手前に「ピンルーター(ルーターマシーン)」、後ろが「高速面取盤」(画像は合成)
厚みが3寸(90mm)ほどあるので、こうした厚みの成形加工(倣い加工)は一般には「高速面取盤」で行うものだが、曲面のRが結構きついデザインで、どっちから運行させても部分的には大きな逆目となり、材厚を併せ含め考えれば、かなりリスクが高くなる。
そこで回転が逆になる「ピンルーター」との併用を行うことで、このリスクを回避する。
大きな工場では、こうしたことを想定した「2軸高速面取盤」というものを設置していたりするらしい(見たことはないが、世話になった親方のところではこれがあったらしい)

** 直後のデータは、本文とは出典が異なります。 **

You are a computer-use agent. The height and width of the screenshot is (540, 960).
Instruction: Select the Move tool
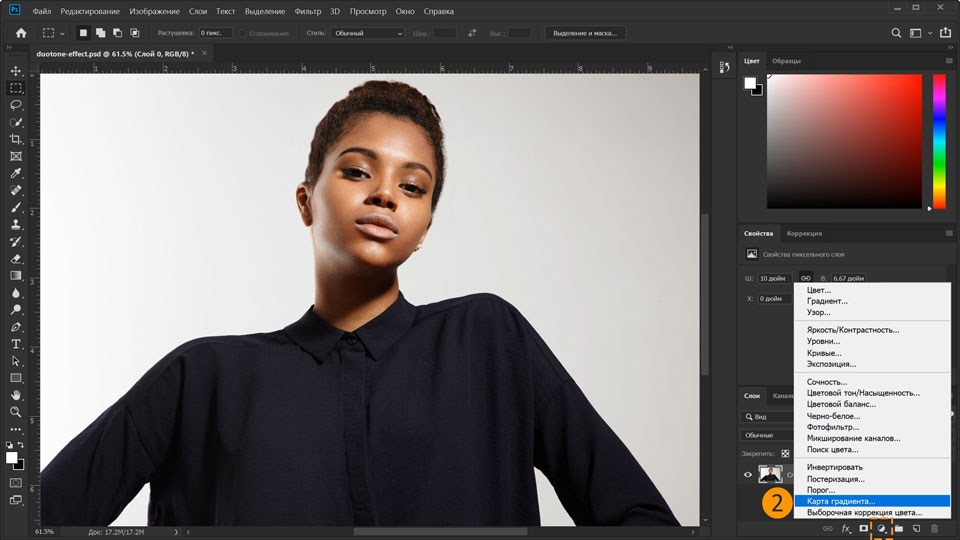[x=16, y=71]
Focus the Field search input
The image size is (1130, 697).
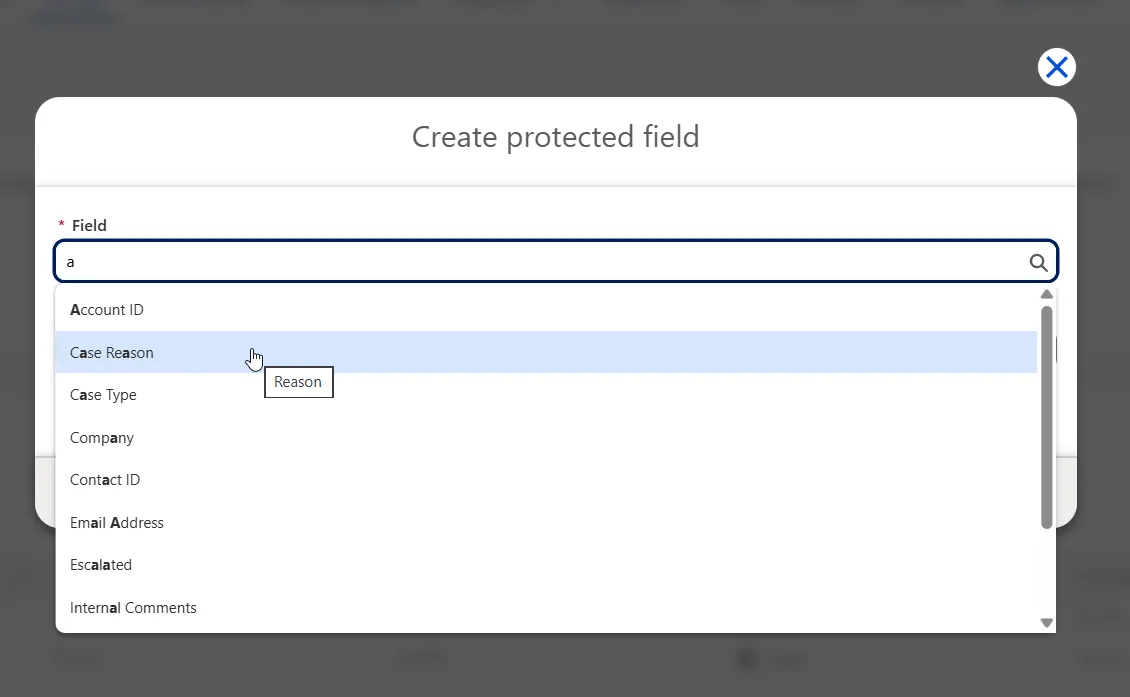coord(555,261)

確かに「ピンルーター」では「高速面取盤」に較べその切削力ははるかに劣る。
しかし逆目切削で過度な負荷が掛かり、材を破損するよりは良いだろう。
厚みへの対応は、深さ設定を2度に分けてやればさほどの問題ではない。
面取り盤このような理由から機械のレイアウトも隣り合わせに設置する。
曲面切削における良いコンビネーションというわけだ。
さて、前回の工場内での退職前の職人さん。
面取盤に張り付いて、どのような作業をしていたのか詳しく観察していたわけではないが、よどみのない動作で作業に専念していたようだし、また先輩職人がアドバイスするような気配もなかったので、良い結果を得られたのであろう。
ルーターやら、面取盤やら、いわゆる木工房では、決して普及している機械ではないようなのだが、その決して小さくない理由の1つとして、この種の機械はキケン、
木工房が積極的に使うようなものではない、といった頓珍漢で間違った噂が流布しているという話しも漏れ伝わってきている。

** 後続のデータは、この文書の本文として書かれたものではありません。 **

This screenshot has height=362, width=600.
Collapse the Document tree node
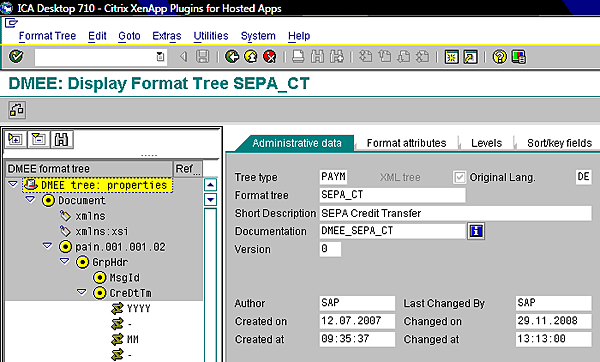tap(30, 200)
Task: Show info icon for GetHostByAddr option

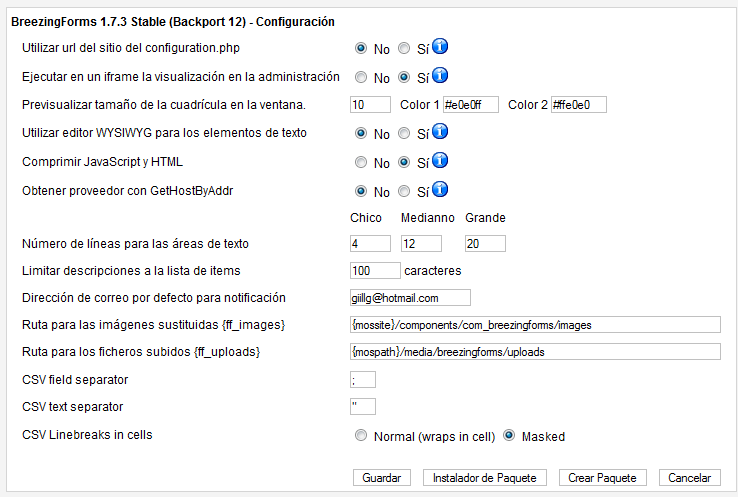Action: (440, 189)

こうした見解がこれらの機械にどれだけ習熟してのものであるのかは知らないが、これらの機械の性能と、その特性をよく理解し、これを自家薬籠中のものとしていくならば、私たち木工房における製作加工精度の高度化、生産性の高度化にどれだけ寄与してくれるのか、これはやはり経験してみなければ理解できないのかも知れないね。
いずれ機会があれば、この彼女にこれらに関する見解を質したいと思うが、恐らくはボクの認識と大きな違いを語ると言うようなことは無いだろう。
では、こうした木工機械を使うことのできない環境で同様の曲面加工をする場合、どのような手法があるのだろうか。
恐らくは帯ノコで丁寧にカットし、後は手鉋、つまり反台鉋、南京鉋の類でのアプローチとなるだろうかね。
厚みがあるので、これを高精度で仕上げるのは、かなりの難易度がある。
あるいは、サンディングマシーンでの成型加工というような手法があるのかもしれないが、これは当然にも切削精度において期待できるものとはならない。
前回触れた家具製造会社でそのようなことを試みたとすれば、親方からの手厳しい叱責を受けること請け合いだね。